Là encore, 14 titres incontournables, réorchestrés et ce ne sont pas les versions de 1978. Ce sont des versions modernes, dynamiques. Les chœurs sont enregistrés par les élèves eux-mêmes dans mon studio ; ça les valorise énormément et tout sera chanté en live.

Plus de 60 élèves sur scène : chant, danse, cohésion musicale... Starmania, c'est un répertoire qui parle à tout le monde. On invite d'ailleurs les lecteurs de la Gazette du Var à venir nous voir au Live du Zénith, le dimanche 28 juin à 16 h.

Reprises, rééditions et voyages musicaux Tu ressors aussi "Besoin de rien, envie de toi" dans deux versions. JPS. C'est une réédition.

Le single était sorti en 2013 avec Joanna, une chanteuse incroyable. Elle est la fille de Clémence Bringtown, voix féminine emblématique de La Compagnie créole, groupe mythique des années 80. Joanna a une vraie carrière : scènes antillaises, collaborations pop, comédies musicales, et une présence scénique impressionnante.

Elle vit aujourd'hui à Toulon avec son mari, le claviériste de haut niveau Alain Antonelli. Elle a enregistré une version créole, "Bisous de vous", et une version bachata en espagnol, "Te Necesito, Te Deseo", écrite par le parolier de Julio Iglesias.

Les deux titres sont en ligne.

Un nouveau single funk et des productions à la chaîne JPS. Il y a mon single qui sort en juin, il s'appelle "J'aime quand tu danses". C'est un titre que j'avais écrit en 1980, vraiment avant le duo.

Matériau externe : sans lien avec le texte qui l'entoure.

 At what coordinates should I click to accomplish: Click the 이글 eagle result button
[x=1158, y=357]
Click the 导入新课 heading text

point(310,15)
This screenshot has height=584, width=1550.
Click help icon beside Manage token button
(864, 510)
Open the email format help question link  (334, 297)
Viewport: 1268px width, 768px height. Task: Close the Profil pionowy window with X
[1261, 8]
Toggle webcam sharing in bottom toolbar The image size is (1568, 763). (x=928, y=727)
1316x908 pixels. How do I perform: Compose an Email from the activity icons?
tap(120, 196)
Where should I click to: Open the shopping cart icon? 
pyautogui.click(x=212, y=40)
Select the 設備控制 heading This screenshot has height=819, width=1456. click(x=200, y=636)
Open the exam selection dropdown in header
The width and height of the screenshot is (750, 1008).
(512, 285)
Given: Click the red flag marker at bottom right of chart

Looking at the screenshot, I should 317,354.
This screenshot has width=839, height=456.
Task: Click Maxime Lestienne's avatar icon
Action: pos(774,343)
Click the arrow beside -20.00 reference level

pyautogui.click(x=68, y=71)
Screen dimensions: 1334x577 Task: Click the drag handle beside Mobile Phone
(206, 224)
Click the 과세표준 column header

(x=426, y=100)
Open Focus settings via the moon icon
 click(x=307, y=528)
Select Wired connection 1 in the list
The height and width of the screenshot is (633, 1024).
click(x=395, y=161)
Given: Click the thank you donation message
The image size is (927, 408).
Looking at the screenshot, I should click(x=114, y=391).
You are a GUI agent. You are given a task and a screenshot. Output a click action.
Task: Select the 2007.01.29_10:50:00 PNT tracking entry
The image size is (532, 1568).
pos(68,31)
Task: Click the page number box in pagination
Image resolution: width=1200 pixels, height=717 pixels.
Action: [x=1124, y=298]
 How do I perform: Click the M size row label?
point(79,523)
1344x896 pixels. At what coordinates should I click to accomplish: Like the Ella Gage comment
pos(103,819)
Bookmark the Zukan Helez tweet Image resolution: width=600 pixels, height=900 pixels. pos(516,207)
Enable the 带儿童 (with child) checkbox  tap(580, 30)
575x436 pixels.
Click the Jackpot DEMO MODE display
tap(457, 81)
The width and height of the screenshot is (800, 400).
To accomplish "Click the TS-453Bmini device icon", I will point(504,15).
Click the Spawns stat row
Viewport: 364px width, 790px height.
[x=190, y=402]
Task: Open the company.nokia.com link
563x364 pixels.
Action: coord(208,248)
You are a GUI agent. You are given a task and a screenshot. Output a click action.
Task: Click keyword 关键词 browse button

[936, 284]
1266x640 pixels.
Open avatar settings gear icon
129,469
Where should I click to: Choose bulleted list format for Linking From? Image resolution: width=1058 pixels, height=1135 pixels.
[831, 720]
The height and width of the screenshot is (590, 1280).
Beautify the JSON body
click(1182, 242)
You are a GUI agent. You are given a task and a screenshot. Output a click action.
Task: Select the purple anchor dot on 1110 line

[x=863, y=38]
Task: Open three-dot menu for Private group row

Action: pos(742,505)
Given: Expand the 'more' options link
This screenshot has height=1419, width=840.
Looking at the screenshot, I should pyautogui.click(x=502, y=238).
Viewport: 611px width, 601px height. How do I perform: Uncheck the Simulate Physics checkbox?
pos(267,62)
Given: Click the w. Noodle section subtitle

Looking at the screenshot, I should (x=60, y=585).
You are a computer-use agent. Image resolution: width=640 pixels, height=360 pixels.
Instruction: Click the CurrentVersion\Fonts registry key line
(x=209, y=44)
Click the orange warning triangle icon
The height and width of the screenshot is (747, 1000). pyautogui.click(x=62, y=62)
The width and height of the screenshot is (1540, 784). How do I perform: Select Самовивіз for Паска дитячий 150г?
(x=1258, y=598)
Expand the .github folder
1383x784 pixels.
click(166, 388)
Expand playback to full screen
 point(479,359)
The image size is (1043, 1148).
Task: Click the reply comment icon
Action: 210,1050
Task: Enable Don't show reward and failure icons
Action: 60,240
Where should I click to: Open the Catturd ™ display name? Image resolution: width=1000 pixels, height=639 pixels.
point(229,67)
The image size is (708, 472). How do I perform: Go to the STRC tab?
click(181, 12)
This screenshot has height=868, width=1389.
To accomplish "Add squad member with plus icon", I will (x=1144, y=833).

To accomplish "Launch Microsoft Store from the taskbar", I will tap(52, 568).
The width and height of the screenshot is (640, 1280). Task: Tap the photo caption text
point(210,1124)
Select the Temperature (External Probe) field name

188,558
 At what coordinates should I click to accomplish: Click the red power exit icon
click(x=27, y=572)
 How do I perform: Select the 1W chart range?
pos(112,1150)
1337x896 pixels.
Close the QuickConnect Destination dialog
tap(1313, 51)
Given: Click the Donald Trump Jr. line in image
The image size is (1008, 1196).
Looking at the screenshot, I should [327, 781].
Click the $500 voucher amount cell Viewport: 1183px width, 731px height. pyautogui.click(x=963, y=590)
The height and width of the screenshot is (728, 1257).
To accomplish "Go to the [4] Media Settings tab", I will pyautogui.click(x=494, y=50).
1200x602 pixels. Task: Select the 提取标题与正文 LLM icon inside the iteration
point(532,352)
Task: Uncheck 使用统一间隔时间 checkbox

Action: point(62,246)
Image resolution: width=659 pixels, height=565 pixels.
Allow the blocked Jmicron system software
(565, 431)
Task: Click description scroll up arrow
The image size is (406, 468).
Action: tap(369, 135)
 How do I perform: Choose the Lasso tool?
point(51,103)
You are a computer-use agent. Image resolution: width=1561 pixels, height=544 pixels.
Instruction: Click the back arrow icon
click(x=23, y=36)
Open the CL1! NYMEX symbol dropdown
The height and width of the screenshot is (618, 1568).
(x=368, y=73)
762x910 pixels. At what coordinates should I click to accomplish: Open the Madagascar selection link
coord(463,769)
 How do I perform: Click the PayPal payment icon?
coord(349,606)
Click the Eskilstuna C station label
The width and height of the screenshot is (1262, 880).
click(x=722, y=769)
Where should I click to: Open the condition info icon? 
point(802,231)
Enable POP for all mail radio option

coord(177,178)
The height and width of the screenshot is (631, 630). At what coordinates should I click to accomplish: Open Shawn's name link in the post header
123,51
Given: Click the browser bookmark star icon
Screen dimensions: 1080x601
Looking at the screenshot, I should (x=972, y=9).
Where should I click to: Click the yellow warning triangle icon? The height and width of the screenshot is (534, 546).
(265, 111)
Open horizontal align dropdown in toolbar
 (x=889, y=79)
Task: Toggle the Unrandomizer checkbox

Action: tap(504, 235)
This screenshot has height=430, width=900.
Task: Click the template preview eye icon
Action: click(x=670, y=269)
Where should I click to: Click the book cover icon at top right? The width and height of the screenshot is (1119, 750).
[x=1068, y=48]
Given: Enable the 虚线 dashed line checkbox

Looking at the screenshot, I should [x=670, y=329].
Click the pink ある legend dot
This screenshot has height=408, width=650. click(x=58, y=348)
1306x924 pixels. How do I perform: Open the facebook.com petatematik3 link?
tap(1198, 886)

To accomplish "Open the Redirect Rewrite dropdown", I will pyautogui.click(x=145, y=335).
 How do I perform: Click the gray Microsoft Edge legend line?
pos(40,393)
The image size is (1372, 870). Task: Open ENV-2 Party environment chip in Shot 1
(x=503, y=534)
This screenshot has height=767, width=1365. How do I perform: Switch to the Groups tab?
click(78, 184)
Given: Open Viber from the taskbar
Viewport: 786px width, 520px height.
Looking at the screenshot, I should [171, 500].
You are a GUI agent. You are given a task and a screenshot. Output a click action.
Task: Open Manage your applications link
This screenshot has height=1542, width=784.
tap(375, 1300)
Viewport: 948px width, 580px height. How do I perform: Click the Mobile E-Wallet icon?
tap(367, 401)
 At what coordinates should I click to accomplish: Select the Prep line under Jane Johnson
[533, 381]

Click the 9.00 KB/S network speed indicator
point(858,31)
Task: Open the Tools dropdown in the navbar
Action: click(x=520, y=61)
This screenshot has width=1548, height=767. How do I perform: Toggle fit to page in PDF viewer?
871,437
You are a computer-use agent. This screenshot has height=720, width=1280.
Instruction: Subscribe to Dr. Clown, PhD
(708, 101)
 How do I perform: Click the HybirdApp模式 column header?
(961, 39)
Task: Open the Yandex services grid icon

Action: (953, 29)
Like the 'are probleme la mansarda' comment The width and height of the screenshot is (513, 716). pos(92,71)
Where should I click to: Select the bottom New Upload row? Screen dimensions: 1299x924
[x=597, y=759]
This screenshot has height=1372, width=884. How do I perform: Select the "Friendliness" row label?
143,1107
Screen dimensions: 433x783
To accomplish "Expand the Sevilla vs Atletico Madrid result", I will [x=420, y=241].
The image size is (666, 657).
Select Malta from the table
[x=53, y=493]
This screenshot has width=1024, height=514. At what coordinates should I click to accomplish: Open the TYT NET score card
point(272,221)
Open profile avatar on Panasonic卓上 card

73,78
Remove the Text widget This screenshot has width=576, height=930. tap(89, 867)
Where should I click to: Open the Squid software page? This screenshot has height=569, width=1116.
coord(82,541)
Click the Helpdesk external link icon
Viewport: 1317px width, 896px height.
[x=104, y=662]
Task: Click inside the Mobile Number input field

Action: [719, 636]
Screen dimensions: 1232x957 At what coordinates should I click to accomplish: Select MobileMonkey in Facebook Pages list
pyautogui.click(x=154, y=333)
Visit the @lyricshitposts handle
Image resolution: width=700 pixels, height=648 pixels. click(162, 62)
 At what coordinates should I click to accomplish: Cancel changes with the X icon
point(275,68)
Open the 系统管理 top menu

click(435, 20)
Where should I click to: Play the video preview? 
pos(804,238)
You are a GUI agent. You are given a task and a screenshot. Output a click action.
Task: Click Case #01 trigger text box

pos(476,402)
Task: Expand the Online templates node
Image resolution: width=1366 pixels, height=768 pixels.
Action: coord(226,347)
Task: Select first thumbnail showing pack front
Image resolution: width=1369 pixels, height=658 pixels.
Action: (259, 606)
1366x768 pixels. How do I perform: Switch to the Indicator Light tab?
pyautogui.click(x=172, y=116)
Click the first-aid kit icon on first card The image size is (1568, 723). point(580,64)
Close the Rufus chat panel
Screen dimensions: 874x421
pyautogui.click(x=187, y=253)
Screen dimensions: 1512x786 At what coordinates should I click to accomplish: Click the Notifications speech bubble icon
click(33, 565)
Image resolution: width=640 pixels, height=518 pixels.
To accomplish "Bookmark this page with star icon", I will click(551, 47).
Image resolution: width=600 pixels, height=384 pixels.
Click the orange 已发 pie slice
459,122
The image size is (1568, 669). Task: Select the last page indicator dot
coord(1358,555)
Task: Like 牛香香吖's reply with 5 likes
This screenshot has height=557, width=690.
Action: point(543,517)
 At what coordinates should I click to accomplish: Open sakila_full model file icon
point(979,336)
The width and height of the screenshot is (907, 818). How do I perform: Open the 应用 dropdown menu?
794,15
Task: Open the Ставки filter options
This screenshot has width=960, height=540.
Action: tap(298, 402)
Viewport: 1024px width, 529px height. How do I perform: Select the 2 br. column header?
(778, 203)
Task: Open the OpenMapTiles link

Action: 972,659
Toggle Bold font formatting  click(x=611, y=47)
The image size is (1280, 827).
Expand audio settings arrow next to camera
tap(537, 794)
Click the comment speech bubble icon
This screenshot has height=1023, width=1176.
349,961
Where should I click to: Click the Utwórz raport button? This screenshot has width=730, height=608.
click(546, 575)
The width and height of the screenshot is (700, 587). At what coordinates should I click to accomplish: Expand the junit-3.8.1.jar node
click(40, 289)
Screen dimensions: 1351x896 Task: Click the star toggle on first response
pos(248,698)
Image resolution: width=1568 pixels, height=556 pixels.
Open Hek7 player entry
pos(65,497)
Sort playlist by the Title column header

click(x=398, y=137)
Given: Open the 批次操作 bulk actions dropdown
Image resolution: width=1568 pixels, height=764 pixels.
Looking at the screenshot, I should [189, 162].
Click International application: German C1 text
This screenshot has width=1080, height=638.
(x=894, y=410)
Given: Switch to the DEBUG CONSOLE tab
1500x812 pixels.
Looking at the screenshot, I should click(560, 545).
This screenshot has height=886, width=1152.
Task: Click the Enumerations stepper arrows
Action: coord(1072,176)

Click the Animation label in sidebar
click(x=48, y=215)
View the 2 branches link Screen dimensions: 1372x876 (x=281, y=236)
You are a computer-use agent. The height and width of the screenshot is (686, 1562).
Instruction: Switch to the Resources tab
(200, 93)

Je l'ai repris complètement, réarrangé autrement. Là, je suis parti sur un côté funk, un style que j'ai rarement fait, peut-être un peu dans les années 80 81. Le morceau n'a rien à voir avec la version d'origine : maintenant, c'est très dansant, très rythmé.

On a fait les voix dans mon studio, avec des musiciens. On s'est régalé. C'était vraiment un plaisir de retravailler ce titre, de lui donner une nouvelle vie.

Les DJ adorent. Ça me sort un peu de mes mélodies habituelles, et j'ai pris beaucoup de plaisir à le refaire. Quelques-unes de mes productions sont sur ma page YouTube : youtube.

com/@jpsavelli. Je suis en autoproduction, comme beaucoup de mes copains des années 80. On fait des mini clips, des teasers...

C'est suffisant pour se faire connaître aujourd'hui.

Un été sur scène Tu seras aussi en tournée cet été ? JPS. On joue le 13 juillet à Bormes-les-Mimosas avec mon spectacle années 70 80 : Medleys Fugain, Delpech, Dassin, Christophe...

On chante sur les versions originales, avec deux chanteuses, un chanteur, cinq danseuses et un DJ. On tournera aussi dans les Alpes-Maritimes, le Gard, le Vaucluse, et même les arènes du Cap d'Agde (il rit), sans les taureaux, je te rassure.